Dabei werden natürlich auch die Grundpositionen der säkularen Ethiker angesprochen und dargelegt (wenn auch nicht so möglichst objektiv wie bei der scholastischen Methode).

Bei all dem fällt mir folgendes auf:

es sind alles nur - Meinungen.

Da behaupten die einen, der Mensch beginne erst mit der Fähigkeit, sich selbst zu versorgen. (Meinung A)
Andere stimmen grundsätzlich zu, setzen diesen Punkt aber aus praktischen Erwägungen mit der Geburt an (allerdings gibt es natürlich keinen sich selbst versorgenden Neugeborenen, aber das wird vernachlässigt). (Meinung B)
Andere wiederum - wie auch mal der sehr geschätzte Mitblogger Josef Bordat und ebenso geschätzte Ethiker wie Prof. Schockenhoff - führen das Potentialitätsargument an und sagen, entscheidend für die aktuell Beurteilung eines Wesens sei das, was aus ihm werden könne, wenn diese Entwicklung nicht behindert wird. (Meinung C)
Ganz andere lehnen es generell ab, der menschlichen Spezies eine ethische Sonderrolle zuzugestehen und halten die grundsätzliche Gleichsetzung der Würde für Mensch und Tier für den Normalfall (Meinung D), was dann wiederum durch individuelle Fähigkeiten zu unterschiedlichen Wichtungen führe (Meinung E).

Sicher gibt es auch noch zahlreiche andere Meinungen, aber: alles das sind einfach hingeworfene Meinungen, mal mehr mal weniger kunstvoll in langen Sätzen mit aufwendiger Grammatik versteckt, mal mehr mal weniger aufwendig nachträglich durch Argumentationsketten gestützt. Ein penetrantes Fragen nach dem “warum eigentlich” würde bei jeder der genannten Meinungen letztlich zu dem Schluß führen “weil ich das so meine”, mehr nicht. Also warum ist die Fähigkeit zur Eigenversorgung entscheidend, warum das Potential, warum sind prinzipiell Tiere und Menschen gleich viel wert, warum, warum, warum. Es sind halt Meinungen.

Das christliche Argument, daß der Mensch Ebenbild Gottes ist und er uns schon im Mutterleib geformt hat - wenn er also mich geformt hat, war ich schon von Beginn an Person - fehlt (nicht in dem Buch, aber in der gesellschaftlichen Debatte). Aber ehrlicherweise ist auch das in den Augen Nichtglaubender bloß eine Meinung mehr …

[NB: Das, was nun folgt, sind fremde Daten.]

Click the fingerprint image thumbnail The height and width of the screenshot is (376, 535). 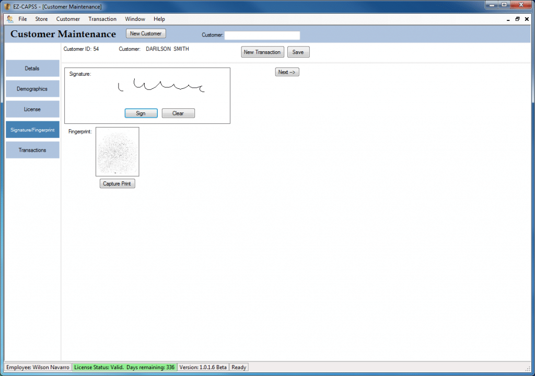click(x=118, y=152)
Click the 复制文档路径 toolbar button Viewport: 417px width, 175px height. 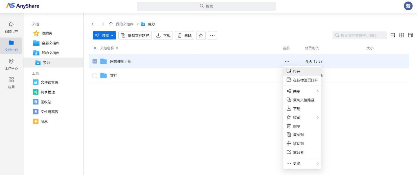pyautogui.click(x=135, y=35)
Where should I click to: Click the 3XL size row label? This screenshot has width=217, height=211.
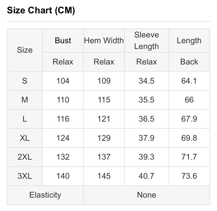click(x=25, y=176)
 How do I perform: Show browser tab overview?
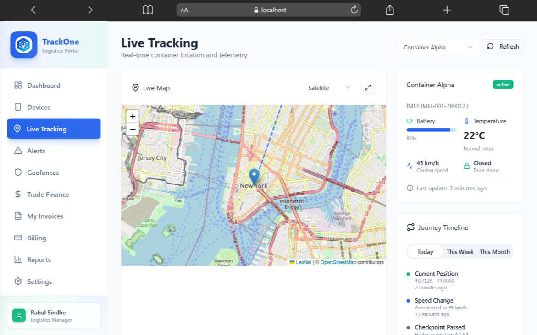[504, 10]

Ich sehe auch keine Möglichkeiten, diese hermeneutischen Ansätze - einmal nur innerweltlich, einmal das Transzendente einschließend - irgendwie miteinander in Einklang zu bringen. Letztlich sind wir bei dem Punkt, über den Habermas und Ratzinger 2004 in Münschen sprachen. Wenn alles dikutierbar ist, wie Habermas prinzipiell einfordert, dann entscheiden nicht mehr die Argumente, sondern die Macht - deswegen wünscht er sich auch den “herrschafftsfreien Diskurs”, also etwas ungefähr so realistisches wie Gottes Reich auf Erden.

Gerade die Bioethik ist der anschaulichste Fall dafür, daß die ethischen Debatten den Strukturen der Macht folgen. Die Reihenfolge ist nicht: was dürfen wir tun und dann schauen wir, wo die Grenzen des Machbaren sind - sondern umgekehrt: was können wir tun und wie weiten wir das aus, was wir tun dürfen, damit wir immer weiter gehen und letztlich Profit winkt. Unverfügbarkeit gibt es schon lange nicht mehr.





7 Kommentare zu “ Keine gemeinsame Basis”

  1. Imrahil meint:


    Die Webseite von Imrahil

    Wenn ich korrigieren darf, das Reich Gottes auf Erden ist zumindest im Vergleich mit diesem herrschaftsfreien Diskurs ohne gemeinsamem Dogma realistisch…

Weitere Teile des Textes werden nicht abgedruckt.